Arginine kinase in Toxocara canis: Exon-intron organization, functional analysis of site-directed mutants and evaluation of putative enzyme inhibitors.

Abstract

To determine exon/intron organization of the Toxocara canis (T.canis) AK (TCAK) and to test green and black tea and several other chemicals against the activity of recombinant TCAK in the guanidino-specific region by site-directed mutants. Amplification of genomic DNA fragments containing introns was carried out by PCRs. The open-reading frame (1200bp) of TCAK (wild type) was cloned into the BamH1/SalI site of pMAL-c2X. The maltose-binding protein-TCAK fusion protein was expressed in Escherichia coli TB1 cells. The purity of the expressed enzyme was verified by SDS-PAGE. Mutations were introduced into the guanidino-specific region and other areas of pMAL/TCAK by PCR. Enzyme activity was measured with an NADH-linked assay at 25°C for the forward reaction (phosphagen synthesis). Arginine kinase in T.canis has a seven-exon/six-intron gene structure. The lengths of the introns ranged from 542bp to 2 500bp. All introns begin with gt and end with ag. Furthermore, we measured the enzyme activity of site-directed mutants of the recombinant TCAK. The Km value of the mutant (Alanine to Serine) decreased indicating a higher affinity for substrate arginine than the wild-type.
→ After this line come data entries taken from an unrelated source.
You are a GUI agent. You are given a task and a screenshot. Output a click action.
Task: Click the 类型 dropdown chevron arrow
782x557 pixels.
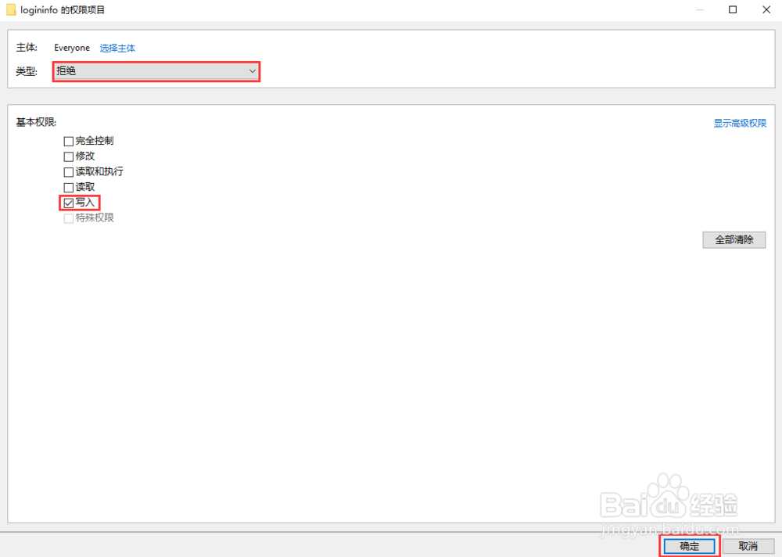tap(252, 71)
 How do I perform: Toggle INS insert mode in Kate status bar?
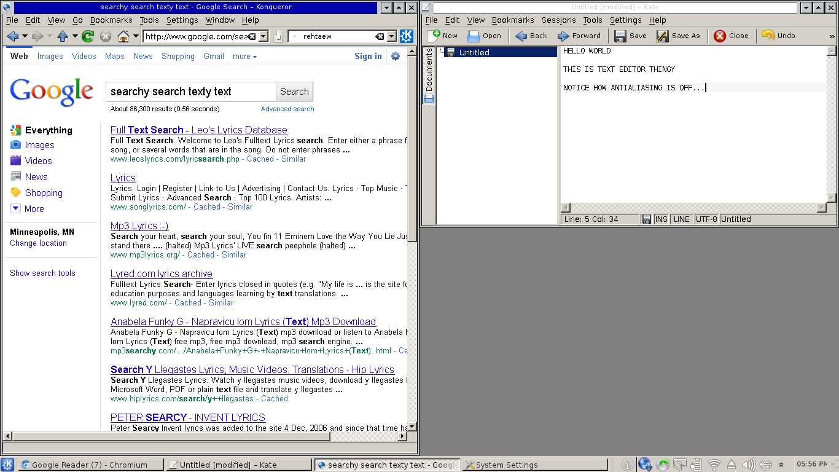click(x=661, y=219)
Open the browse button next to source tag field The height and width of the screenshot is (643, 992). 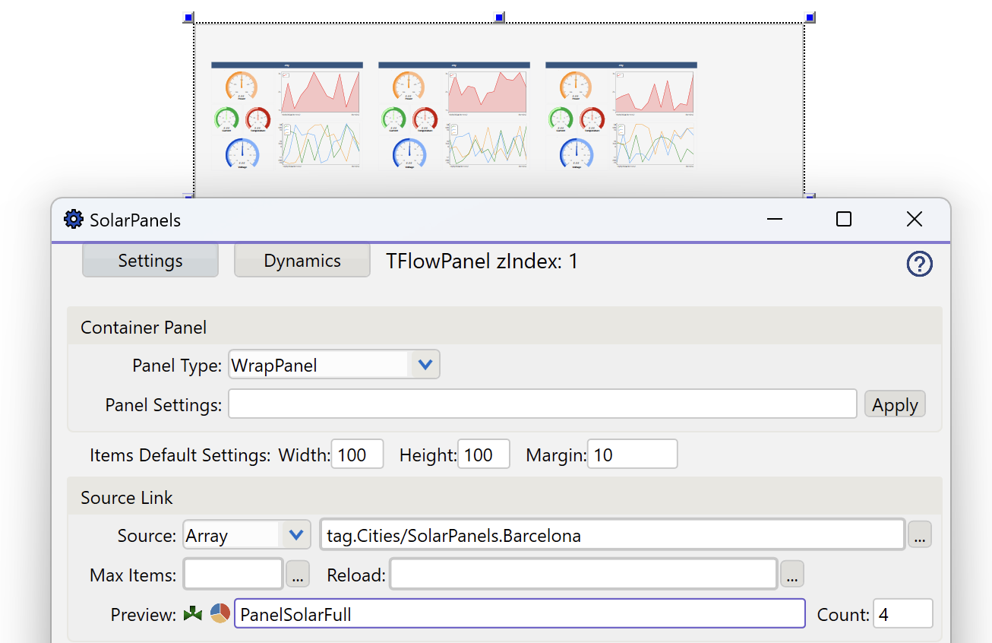pyautogui.click(x=919, y=535)
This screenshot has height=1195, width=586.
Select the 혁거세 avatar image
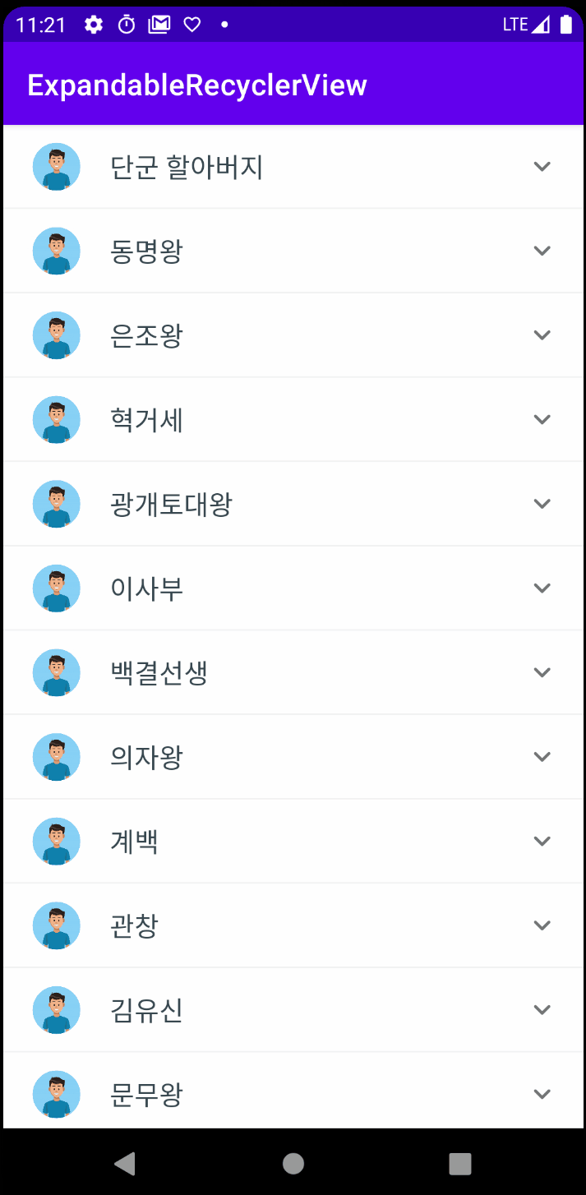point(56,419)
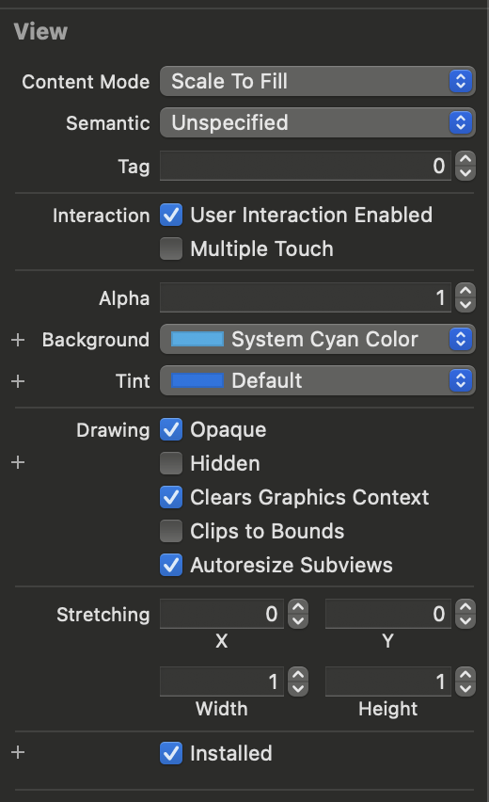Adjust the Alpha stepper arrows

[465, 297]
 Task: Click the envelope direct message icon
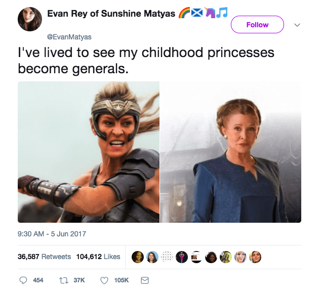pyautogui.click(x=144, y=280)
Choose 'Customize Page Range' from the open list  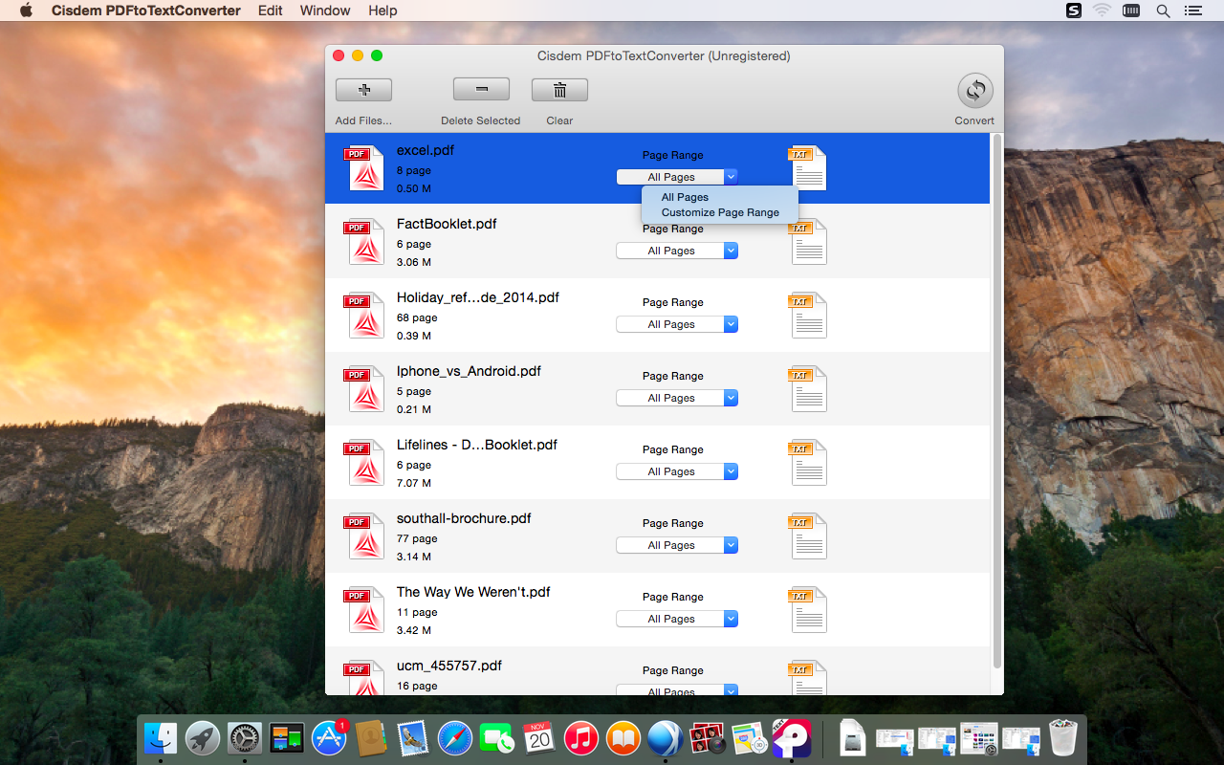coord(720,212)
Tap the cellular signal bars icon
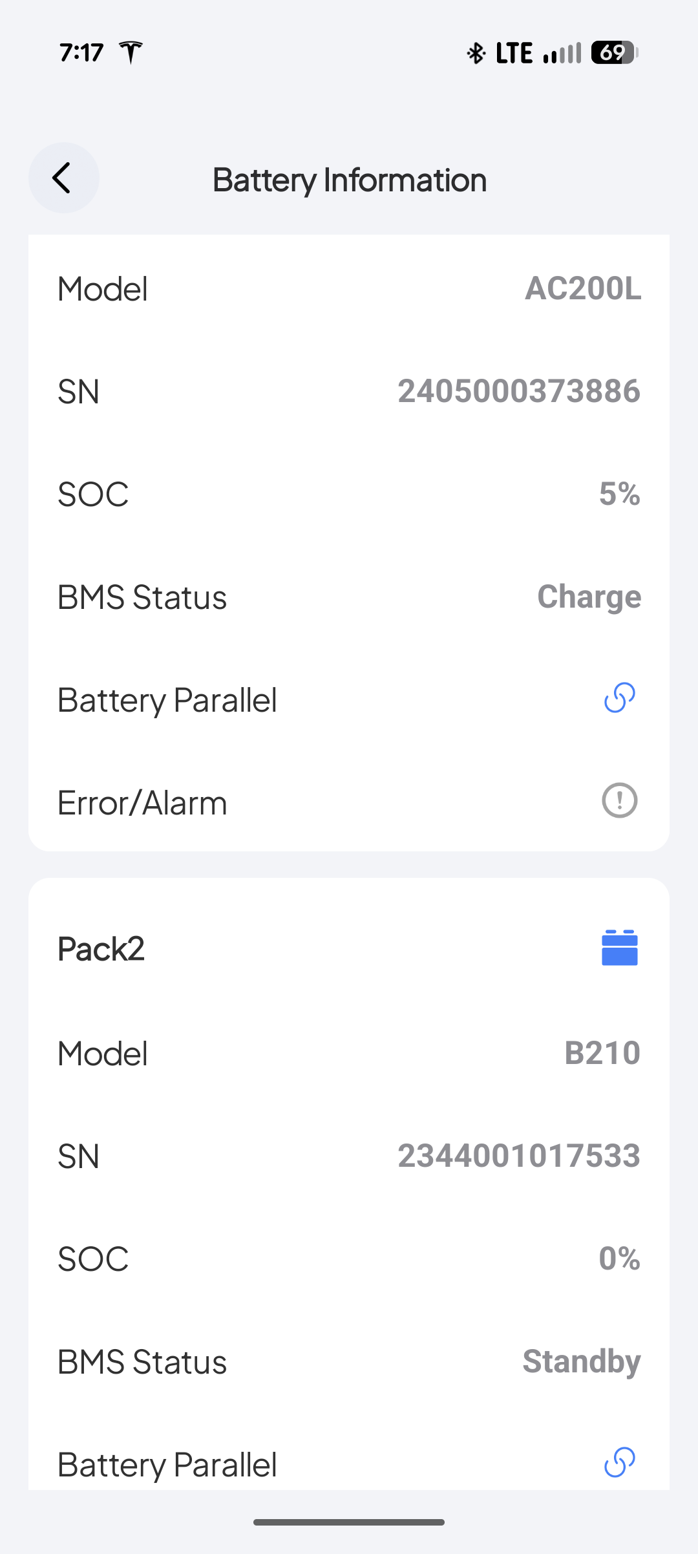Viewport: 698px width, 1554px height. (x=562, y=53)
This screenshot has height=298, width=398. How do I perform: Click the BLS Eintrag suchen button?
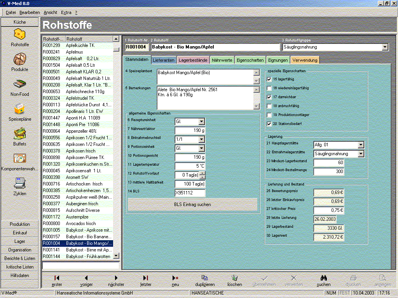tap(192, 204)
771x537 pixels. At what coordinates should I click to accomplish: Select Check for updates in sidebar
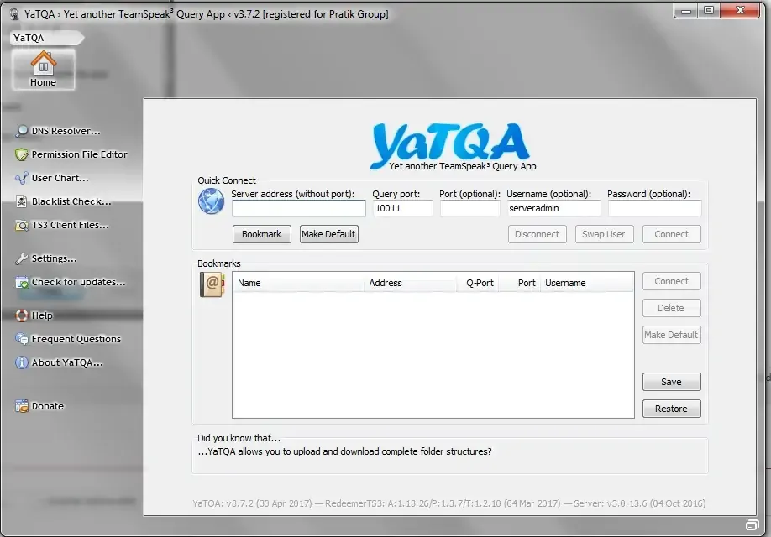[x=78, y=282]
The Km value of the mutant (Serine to Glycine) increased to 0.19mM. The Km value (0.19mM) of the double mutant (Alanine-Serine to Serine-Glycine) was slightly greater than in the wild-type (0.12mM). In addition, several other chemicals were tested; including plant extract Azadiracta indica (A.indica), an aminoglycoside antibiotic (aminosidine), a citrus flavonoid glycoside (rutin) and a commercially available catechin mixture against TCAK. Green and black tea (1:10 dilution) produced 15% and 25% inhibition of TCAK, respectively. The extract of A.indica produced 5% inhibition of TCAK. Moreover, green and black tea produced a non-competitive type of inhibition and A.indica produced a mixed-type of inhibition on TCAK. Arginine kinase in T.canis has a seven-exon/six-intron gene structure. However, further studies are needed to identify a specific compound within the extract causing the inhibitory effect and also to determine the molecular mechanisms behind inhibition of arginine kinase in T.canis.